Task requirements: Would you please reproduce all the entries exactly, leaving the pictures out?

Extracted data:
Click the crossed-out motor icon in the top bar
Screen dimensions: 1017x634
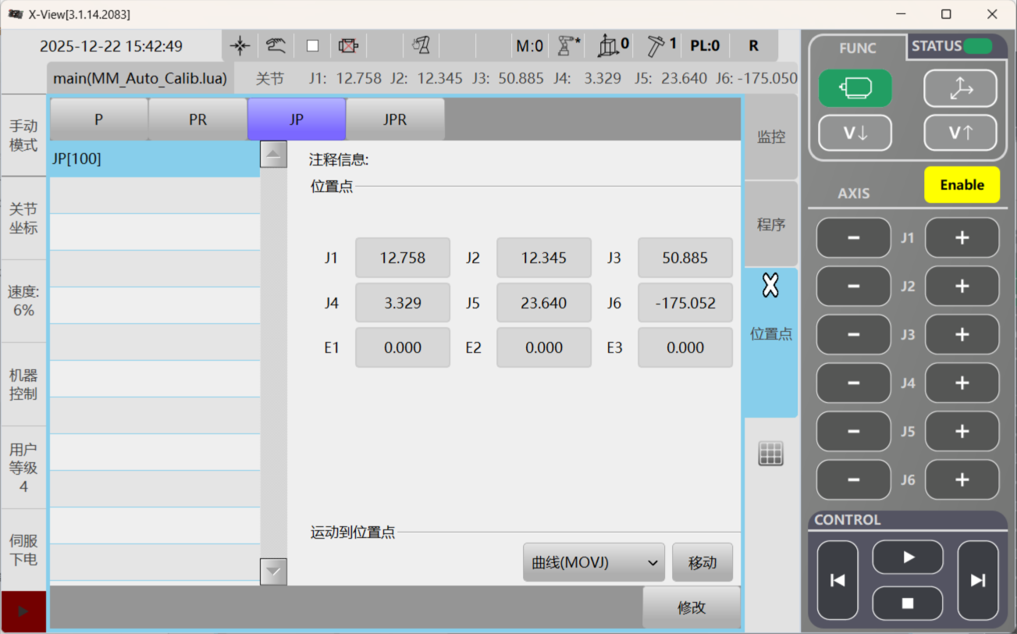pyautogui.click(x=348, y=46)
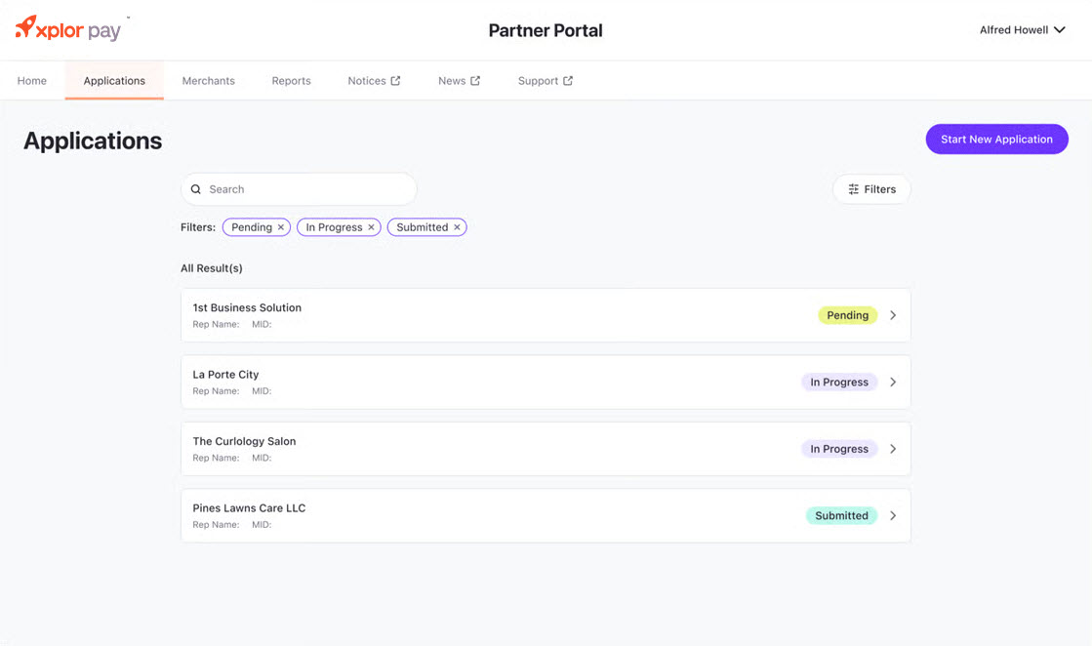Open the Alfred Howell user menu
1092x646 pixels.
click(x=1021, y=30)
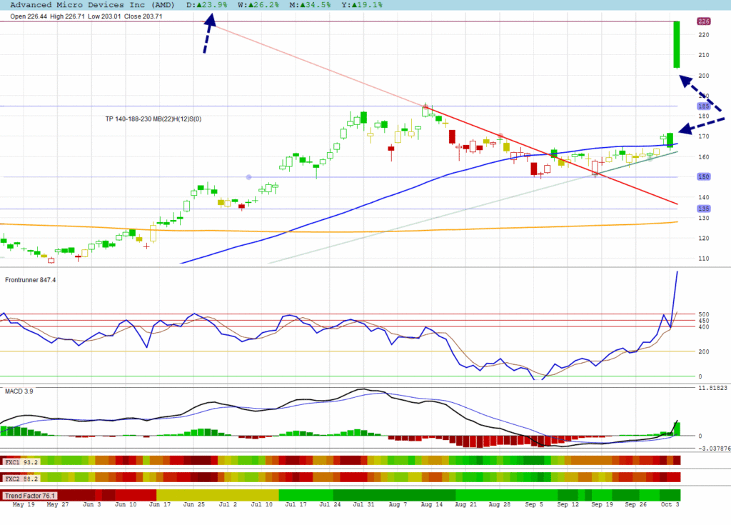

Written solution:
Click the crossed-out motor icon in the top bar
Screen dimensions: 1017x634
pyautogui.click(x=348, y=46)
Open the Alfred Howell user menu
1092x646 pixels.
click(x=1021, y=30)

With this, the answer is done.